The exercise
Turn the listing below into a numbered list, giving each line its own number and skipping any blank lines.

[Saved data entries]
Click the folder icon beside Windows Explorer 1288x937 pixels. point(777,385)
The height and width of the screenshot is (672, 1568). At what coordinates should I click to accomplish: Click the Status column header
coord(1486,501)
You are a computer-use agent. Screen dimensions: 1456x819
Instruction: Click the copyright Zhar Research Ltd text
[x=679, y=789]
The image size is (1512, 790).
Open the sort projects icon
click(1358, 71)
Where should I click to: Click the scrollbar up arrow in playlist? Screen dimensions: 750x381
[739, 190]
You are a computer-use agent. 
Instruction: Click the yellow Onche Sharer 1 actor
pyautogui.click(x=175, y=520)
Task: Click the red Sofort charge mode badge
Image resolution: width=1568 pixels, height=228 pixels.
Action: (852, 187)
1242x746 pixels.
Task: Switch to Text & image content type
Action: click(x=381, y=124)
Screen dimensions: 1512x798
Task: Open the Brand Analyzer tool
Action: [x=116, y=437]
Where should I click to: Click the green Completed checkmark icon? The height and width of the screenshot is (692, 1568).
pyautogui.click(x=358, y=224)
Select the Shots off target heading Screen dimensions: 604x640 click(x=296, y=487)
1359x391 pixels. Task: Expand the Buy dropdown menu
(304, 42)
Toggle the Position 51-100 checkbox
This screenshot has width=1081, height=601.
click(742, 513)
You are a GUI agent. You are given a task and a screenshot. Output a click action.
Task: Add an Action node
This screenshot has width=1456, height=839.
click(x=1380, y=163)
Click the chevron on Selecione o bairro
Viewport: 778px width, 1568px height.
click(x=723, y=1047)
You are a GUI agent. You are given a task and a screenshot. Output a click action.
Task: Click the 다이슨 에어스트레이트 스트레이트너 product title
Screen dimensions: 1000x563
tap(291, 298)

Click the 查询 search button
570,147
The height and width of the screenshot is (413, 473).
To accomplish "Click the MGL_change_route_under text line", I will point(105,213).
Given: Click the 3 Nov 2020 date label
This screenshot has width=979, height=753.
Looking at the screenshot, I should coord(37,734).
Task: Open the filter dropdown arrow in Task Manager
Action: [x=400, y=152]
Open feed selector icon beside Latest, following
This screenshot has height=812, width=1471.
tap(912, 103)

Written response
1. Click the folder icon beside Windows Explorer 1288x937 pixels. point(777,385)
2. The height and width of the screenshot is (672, 1568). At what coordinates should I click to accomplish: Click the Status column header
3. coord(1486,501)
4. You are a computer-use agent. Screen dimensions: 1456x819
5. Instruction: Click the copyright Zhar Research Ltd text
6. [x=679, y=789]
7. The image size is (1512, 790).
8. Open the sort projects icon
9. click(1358, 71)
10. Where should I click to: Click the scrollbar up arrow in playlist? Screen dimensions: 750x381
11. [739, 190]
12. You are a computer-use agent. 
13. Instruction: Click the yellow Onche Sharer 1 actor
14. pyautogui.click(x=175, y=520)
15. Task: Click the red Sofort charge mode badge
16. Image resolution: width=1568 pixels, height=228 pixels.
17. Action: (852, 187)
18. 1242x746 pixels.
19. Task: Switch to Text & image content type
20. Action: click(x=381, y=124)
21. Screen dimensions: 1512x798
22. Task: Open the Brand Analyzer tool
23. Action: [x=116, y=437]
24. Where should I click to: Click the green Completed checkmark icon? The height and width of the screenshot is (692, 1568).
25. pyautogui.click(x=358, y=224)
26. Select the Shots off target heading Screen dimensions: 604x640 click(x=296, y=487)
27. 1359x391 pixels. Task: Expand the Buy dropdown menu
28. (304, 42)
29. Toggle the Position 51-100 checkbox
30. This screenshot has width=1081, height=601.
31. click(742, 513)
32. You are a GUI agent. You are given a task and a screenshot. Output a click action.
33. Task: Add an Action node
34. This screenshot has width=1456, height=839.
35. click(x=1380, y=163)
36. Click the chevron on Selecione o bairro
37. Viewport: 778px width, 1568px height.
38. click(x=723, y=1047)
39. You are a GUI agent. You are given a task and a screenshot. Output a click action.
40. Task: Click the 다이슨 에어스트레이트 스트레이트너 product title
41. Screen dimensions: 1000x563
42. tap(291, 298)
43. Click the 查询 search button
44. 570,147
45. The height and width of the screenshot is (413, 473).
46. To accomplish "Click the MGL_change_route_under text line", I will point(105,213).
47. Given: Click the 3 Nov 2020 date label
48. This screenshot has width=979, height=753.
49. Looking at the screenshot, I should coord(37,734).
50. Task: Open the filter dropdown arrow in Task Manager
51. Action: [x=400, y=152]
52. Open feed selector icon beside Latest, following
53. This screenshot has height=812, width=1471.
54. tap(912, 103)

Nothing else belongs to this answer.